40'ıncı yılını idrak edeceğimiz 12 Eylül 1980 faşist darbesinin ardından hazırlanan, yüzde 91.37 oyla kabul edilen 1982 Anayasası temel hak ve özgürlükleri kullanılmaz hale getirecek sınırlayıcı düzenlemelerle olağanlaşmış bir olağanüstü hal düzeni kurmaya yönelmiştir. Olağanüstü yönetim usullerine ilişkin düzenleme yine de Machiavelli’nin belli ölçütlerine sadık kalınmıştır. 12 Eylül sonrası dönemin önemli bir bölümü de olağanüstü hal uygulamalarıyla geçmiştir. 1982 Anayasası’na karşı toplumsal muhalefet yükseldikçe, anayasanın antidemokratik yönü zayıflatılmış ve anayasa standart bir burjuva demokratik çerçeve halini almıştı. Bu dönemde Anayasa Mahkemesi de olağanüstü yönetim usullerinde yaşanan yetki gasplarına müdahale etmiş 1990’ların başında çok önemli bir içtihat oluşturmuştu.
ANAYASASIZLAŞAN REJİM, KALICI OLAĞANÜSTÜ HAL
12 Eylül’ün otuzuncu yılında 12 Eylül ile hesaplaşma dönemi adıyla, 12 Eylül’ün Türk İslam sentezinin ürünü olan Erdoğan ve Fethullah Gülen tarafından başlatılan kampanya ise anayasasızlık döneminin sembolik başlangıcı olmuş, 1982 Anayasası etkili ve geçerli norm olma kapasitesini yitirmeye başlamıştır. Bu dönemde anayasaya uymayacağını söyleyenler bizzat Başbakan Erdoğan ve İçişleri Bakanı Efkan Ala’dan sonra yeni bir demokratik anayasa yapma girişimi başta belli olan sona 2012’de gelince diktatörleşme sürecinin kriz yaratma-çözme gerilimi süreklileşmiştir. “Ne istediniz de vermedik” sözünde cisimleşen iktidar paylaşımı 2014’te sonlanmış, 2016’da süreç Fethullahçıların darbe girişimine ve bunun lütuf olarak kullanılmasına varmıştır. Zaten kriz yaratma-kriz çözme sarmalında atlanan diktatörlük eşikleri, darbe girişiminin verdiği lütuf ile cumhuriyeti tiranlığa sürüklemiştir.
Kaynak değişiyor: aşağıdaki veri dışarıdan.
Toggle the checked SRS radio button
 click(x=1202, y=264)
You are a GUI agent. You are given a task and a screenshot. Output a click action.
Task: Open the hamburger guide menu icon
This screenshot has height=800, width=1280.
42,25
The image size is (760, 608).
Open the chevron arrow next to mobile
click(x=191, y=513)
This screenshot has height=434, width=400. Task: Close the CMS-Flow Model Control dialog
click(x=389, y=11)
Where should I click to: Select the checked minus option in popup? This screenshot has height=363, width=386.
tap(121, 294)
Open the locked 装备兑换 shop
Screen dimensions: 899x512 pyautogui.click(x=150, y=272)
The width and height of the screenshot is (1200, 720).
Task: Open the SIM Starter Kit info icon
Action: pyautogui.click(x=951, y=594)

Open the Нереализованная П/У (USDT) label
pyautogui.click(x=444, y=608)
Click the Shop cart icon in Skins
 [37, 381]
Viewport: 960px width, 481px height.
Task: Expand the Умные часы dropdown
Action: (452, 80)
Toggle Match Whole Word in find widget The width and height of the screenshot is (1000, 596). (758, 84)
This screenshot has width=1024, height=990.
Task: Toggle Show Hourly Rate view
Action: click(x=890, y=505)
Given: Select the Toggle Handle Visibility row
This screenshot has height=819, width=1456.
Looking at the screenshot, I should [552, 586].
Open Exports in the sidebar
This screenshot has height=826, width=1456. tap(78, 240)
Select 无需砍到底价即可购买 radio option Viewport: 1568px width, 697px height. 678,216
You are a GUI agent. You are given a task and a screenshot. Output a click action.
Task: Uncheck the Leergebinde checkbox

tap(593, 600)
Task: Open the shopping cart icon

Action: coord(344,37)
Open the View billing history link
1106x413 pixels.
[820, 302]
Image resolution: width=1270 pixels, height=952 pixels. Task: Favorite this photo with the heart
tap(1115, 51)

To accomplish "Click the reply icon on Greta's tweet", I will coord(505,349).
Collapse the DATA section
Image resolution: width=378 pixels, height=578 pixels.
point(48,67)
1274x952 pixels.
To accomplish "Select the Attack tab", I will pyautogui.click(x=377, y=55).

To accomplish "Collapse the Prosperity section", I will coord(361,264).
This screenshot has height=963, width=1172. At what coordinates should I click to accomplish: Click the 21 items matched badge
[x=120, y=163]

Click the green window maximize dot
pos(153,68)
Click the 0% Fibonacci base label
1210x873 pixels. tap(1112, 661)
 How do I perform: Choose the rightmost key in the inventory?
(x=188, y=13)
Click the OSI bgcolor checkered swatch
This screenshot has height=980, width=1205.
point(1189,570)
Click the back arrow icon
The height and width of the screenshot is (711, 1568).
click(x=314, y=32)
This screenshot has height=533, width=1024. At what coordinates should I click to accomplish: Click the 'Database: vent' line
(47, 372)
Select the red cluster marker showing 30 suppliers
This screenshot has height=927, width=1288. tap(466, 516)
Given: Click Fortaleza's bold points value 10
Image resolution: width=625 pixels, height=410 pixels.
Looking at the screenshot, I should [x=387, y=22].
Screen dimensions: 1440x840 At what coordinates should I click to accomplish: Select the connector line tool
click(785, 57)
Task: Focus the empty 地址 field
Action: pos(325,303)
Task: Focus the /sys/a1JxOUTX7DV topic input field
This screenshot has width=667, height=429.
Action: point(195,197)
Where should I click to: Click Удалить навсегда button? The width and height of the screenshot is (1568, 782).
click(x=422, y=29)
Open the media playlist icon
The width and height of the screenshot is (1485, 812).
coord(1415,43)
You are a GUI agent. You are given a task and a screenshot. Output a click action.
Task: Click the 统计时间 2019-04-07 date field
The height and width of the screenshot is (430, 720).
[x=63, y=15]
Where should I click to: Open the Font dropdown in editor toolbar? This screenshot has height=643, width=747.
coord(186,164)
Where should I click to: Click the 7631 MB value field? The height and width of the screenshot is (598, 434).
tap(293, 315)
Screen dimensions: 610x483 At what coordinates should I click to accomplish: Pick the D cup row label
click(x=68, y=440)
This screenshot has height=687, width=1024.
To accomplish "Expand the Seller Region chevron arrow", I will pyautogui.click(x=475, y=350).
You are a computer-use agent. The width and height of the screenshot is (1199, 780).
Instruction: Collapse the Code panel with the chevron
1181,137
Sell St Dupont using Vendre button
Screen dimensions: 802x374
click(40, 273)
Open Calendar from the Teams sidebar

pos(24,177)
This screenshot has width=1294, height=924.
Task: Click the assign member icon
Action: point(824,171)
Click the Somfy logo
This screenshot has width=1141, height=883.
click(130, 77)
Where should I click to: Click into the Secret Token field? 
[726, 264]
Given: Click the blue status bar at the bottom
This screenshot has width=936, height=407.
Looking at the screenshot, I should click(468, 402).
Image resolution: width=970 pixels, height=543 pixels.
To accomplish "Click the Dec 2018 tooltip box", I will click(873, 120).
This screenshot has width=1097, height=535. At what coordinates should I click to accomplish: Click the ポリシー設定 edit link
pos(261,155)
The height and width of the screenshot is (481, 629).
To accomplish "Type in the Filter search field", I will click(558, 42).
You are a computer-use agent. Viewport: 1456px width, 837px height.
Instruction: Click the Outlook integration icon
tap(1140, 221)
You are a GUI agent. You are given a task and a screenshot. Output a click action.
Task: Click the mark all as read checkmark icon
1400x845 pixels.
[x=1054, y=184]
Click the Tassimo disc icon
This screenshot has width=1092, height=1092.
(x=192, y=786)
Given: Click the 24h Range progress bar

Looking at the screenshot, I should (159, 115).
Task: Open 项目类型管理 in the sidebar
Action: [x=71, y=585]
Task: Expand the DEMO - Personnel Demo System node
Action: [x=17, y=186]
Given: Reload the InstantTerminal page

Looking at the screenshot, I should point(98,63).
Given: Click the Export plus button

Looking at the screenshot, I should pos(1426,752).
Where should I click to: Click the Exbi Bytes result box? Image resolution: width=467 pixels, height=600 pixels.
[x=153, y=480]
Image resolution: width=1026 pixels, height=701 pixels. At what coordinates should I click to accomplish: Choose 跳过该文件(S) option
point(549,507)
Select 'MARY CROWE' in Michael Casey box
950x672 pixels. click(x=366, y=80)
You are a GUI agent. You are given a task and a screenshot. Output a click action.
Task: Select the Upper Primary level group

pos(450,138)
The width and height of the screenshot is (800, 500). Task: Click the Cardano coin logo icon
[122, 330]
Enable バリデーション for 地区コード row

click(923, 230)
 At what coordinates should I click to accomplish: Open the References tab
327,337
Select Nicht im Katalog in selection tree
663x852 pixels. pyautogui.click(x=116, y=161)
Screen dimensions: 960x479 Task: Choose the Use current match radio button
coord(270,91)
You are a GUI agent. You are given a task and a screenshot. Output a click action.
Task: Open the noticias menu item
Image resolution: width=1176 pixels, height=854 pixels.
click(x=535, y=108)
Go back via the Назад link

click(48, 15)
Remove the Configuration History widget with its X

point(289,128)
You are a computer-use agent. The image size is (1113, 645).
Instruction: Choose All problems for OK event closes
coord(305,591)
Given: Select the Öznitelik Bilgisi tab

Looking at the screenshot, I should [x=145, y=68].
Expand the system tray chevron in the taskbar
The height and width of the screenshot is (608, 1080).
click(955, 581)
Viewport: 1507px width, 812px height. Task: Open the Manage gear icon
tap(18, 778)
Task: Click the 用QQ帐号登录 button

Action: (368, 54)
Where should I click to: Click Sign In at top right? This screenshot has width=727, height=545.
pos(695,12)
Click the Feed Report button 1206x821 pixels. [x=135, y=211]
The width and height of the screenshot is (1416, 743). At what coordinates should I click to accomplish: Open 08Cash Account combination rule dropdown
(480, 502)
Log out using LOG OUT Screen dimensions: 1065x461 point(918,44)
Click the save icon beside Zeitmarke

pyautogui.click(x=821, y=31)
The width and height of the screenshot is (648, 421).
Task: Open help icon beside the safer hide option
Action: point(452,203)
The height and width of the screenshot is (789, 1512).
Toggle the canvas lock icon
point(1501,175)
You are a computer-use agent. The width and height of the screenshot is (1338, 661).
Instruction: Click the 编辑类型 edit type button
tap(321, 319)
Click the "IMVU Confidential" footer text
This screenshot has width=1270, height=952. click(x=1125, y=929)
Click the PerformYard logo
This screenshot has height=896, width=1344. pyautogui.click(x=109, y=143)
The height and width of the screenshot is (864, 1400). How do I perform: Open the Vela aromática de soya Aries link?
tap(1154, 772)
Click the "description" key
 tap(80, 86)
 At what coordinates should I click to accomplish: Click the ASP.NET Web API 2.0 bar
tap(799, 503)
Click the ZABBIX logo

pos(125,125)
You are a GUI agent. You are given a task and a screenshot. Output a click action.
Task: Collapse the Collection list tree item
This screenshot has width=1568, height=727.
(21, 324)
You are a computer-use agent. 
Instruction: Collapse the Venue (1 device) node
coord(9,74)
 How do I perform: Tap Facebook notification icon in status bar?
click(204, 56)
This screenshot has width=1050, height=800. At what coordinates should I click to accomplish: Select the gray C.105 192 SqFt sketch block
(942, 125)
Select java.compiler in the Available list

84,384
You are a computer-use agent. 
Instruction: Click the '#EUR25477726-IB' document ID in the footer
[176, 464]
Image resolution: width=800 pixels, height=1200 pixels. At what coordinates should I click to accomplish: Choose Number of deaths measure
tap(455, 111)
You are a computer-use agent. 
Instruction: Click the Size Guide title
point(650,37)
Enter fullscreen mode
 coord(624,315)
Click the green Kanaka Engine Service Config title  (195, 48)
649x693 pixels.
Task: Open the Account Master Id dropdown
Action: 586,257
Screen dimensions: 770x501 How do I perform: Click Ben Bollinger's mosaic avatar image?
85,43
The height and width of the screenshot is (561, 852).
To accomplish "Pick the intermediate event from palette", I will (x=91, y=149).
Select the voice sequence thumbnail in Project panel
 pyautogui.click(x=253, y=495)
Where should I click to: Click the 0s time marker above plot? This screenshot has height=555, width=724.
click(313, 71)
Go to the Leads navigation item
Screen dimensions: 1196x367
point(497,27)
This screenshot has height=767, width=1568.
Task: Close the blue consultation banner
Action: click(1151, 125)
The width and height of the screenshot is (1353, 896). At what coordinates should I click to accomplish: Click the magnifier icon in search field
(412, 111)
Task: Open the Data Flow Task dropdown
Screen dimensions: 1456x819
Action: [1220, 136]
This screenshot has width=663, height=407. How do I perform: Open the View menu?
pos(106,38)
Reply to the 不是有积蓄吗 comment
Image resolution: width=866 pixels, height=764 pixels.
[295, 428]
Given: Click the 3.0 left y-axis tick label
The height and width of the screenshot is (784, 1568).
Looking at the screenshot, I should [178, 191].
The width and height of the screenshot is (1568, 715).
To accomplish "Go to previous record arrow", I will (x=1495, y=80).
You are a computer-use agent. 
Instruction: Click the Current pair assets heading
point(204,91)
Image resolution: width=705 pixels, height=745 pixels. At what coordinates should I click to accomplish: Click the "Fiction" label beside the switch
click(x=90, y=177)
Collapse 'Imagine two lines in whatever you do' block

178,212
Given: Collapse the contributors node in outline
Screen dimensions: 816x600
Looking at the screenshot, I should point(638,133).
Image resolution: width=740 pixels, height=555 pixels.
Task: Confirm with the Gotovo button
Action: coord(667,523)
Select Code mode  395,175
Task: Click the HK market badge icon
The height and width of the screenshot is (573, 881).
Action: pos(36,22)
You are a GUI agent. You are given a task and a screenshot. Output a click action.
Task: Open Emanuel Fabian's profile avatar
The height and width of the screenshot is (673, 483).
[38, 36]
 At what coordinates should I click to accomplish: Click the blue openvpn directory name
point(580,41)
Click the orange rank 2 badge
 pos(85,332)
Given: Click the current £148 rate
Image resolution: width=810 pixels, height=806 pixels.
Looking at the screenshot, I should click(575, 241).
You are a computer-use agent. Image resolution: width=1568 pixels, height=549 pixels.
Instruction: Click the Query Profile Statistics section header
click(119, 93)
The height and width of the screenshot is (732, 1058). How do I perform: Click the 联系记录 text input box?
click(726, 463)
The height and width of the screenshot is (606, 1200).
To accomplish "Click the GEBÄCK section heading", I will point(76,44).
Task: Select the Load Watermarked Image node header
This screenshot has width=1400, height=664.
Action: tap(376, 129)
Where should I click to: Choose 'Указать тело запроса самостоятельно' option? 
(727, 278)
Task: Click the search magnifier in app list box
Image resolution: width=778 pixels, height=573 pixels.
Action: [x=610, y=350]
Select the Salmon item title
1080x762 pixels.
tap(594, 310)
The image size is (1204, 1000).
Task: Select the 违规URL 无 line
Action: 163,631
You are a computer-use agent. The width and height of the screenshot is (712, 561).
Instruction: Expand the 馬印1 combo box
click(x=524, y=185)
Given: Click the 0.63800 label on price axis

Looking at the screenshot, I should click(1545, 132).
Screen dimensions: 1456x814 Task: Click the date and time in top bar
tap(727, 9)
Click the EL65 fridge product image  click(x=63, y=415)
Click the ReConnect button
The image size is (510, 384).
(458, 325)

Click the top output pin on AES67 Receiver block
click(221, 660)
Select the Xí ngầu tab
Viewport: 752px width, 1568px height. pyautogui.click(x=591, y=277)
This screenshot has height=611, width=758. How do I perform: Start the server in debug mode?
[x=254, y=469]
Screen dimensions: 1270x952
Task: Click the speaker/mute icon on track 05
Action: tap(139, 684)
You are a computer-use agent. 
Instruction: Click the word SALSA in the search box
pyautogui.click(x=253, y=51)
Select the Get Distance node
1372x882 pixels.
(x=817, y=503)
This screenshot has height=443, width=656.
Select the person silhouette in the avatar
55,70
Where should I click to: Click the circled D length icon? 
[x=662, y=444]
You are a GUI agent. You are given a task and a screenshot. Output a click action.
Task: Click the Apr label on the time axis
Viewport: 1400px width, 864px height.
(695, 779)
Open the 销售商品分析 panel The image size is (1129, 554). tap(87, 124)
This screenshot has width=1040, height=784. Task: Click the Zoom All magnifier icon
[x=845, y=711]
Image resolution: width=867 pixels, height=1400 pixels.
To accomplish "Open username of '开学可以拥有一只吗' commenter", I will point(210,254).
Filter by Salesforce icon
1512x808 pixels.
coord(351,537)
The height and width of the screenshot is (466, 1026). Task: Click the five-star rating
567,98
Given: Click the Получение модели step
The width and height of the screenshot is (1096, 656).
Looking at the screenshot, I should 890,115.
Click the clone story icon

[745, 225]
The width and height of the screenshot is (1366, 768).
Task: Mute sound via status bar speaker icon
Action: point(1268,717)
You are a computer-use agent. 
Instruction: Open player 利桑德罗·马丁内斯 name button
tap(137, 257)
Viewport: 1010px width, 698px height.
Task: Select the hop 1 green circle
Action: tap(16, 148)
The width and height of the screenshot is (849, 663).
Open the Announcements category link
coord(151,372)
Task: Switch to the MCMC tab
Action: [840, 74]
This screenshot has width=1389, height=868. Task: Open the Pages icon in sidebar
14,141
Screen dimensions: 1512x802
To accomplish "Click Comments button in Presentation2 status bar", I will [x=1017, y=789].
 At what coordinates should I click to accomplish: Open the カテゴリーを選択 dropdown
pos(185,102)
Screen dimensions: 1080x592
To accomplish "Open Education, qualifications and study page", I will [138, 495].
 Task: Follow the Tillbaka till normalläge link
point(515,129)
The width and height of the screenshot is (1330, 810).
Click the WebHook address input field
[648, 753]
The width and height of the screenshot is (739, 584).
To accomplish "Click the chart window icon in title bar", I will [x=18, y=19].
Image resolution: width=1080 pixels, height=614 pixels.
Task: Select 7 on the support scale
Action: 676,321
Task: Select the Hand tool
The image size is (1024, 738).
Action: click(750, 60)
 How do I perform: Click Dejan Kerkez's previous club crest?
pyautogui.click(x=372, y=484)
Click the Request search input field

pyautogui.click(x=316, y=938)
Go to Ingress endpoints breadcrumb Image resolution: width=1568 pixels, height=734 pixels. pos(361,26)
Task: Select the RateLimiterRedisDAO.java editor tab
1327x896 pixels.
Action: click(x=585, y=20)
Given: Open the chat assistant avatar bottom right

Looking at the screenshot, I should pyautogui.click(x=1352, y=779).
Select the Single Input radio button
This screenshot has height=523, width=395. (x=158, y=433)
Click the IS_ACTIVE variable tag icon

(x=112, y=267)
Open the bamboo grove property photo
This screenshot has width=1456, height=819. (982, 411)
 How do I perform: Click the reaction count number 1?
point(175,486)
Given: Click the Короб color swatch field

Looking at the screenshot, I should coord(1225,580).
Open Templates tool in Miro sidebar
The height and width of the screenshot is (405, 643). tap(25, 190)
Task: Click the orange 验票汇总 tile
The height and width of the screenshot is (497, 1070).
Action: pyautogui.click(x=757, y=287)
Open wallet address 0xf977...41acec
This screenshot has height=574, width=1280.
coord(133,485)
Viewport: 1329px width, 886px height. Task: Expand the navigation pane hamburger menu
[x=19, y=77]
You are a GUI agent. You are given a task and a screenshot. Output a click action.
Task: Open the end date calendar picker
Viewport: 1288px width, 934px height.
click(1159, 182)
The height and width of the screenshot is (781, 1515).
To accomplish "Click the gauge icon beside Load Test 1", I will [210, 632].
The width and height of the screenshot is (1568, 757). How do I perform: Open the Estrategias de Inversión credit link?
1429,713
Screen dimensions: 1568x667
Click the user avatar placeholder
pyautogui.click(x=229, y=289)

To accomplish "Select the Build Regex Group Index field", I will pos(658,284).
Bunun aracı olarak kullanılan olağanüstü hal, anayasanın çerçevesinin çok ötesinde bir uygulama haline gelmiş, sınırlayıcı kurumları ortadan kaldırmış, halkın gücünü sağlayan araçları temellük etmiştir. Machiavelli’nin çerçevelediği üç kural birden ihlal edilmiştir. Olağanüstü hal uygulamasının süre sınırı, OHAL KHK’lerini kanunlaştırarak kaldırılmış, cumhuriyetin kurumsal yapısını ayakta tutan kurumların içi boşaltılmış ve halkın gücünü gösterme araçları olan medeni siyasi ve sosyal hak ve özgürlükler kullanılmaz hale getirilmiştir.
BİTMEYEN OLAĞANÜSTÜ HAL BİZE NE GÖSTERİYOR?
Bütün bu süreç, bizlere iki şeyi gösteriyor. Birincisi mevcut rejimin anayasal çerçevenin cumhuriyetin sınırlarının dışına çıkarak tiranlaştığıdır. Olağanüstü hal yönetim usulleri klasik diktatörlük kurumunun araçlarıyla tiranlaşmanın yolunu açmıştır.
İkincisi ve uzun vadede daha önemlisi cumhuriyetin kuruluşundan bu yana olağanüstü yönetim usullerine sıklıkla başvurulmuş olmasıdır. Bu, cumhuriyetin kuruluşuna ilişkin çelişkilerin demokratik zemine taşınamadığını göstermektedir. Dolayısıyla tiranlık ile mücadelede, yeni bir tiranlığın tuzağına düşmemek için demokratik mücadelelerin zemini olacak kurumları yaratacak siyasal gündemi ötelememek gerekir. Mevcut rejimin bitmeyen kalıcı olağanüstü halini ortadan kaldıracak ve cumhuriyetin demokratik çatışmaların zemini olmasını sağlayacak kurumların inşasını eş zamanlı olarak örmek, bu iki programı birbirinden ayırmamak esas olmalı…
(1) Machiavelli, Söylevler, çev. Alev Tolga, Say Yayınları, 2009, s. 133.